Look for "will" in the records and copy every line that has it.

[Stored data]
* * * * * * * * *
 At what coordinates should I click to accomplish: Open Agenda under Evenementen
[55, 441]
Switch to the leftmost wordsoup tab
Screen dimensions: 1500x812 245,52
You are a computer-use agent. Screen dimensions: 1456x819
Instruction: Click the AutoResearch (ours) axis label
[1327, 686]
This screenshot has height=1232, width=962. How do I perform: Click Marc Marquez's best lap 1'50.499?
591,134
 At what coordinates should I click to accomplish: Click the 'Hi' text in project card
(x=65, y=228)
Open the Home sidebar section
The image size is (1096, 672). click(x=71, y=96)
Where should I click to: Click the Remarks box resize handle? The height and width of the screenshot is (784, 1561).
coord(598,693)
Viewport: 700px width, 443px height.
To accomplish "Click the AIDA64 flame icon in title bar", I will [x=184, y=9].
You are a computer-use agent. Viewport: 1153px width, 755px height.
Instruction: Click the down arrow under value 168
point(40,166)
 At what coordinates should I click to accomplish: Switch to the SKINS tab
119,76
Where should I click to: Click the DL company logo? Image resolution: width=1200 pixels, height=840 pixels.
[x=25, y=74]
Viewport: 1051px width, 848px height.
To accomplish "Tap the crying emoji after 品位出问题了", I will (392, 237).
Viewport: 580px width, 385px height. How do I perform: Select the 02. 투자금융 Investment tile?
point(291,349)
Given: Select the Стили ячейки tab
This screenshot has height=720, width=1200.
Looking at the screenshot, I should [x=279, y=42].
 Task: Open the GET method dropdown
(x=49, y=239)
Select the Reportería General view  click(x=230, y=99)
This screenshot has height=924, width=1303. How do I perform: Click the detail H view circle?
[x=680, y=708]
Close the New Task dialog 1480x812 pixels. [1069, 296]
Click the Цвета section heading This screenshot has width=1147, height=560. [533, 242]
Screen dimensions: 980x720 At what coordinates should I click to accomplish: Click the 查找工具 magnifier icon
* * * * * * * * *
- YOUR RESPONSE -
To accomplish "Click the AIDA64 flame icon in title bar", I will [x=184, y=9].
To accomplish "Tap the crying emoji after 品位出问题了", I will (392, 237).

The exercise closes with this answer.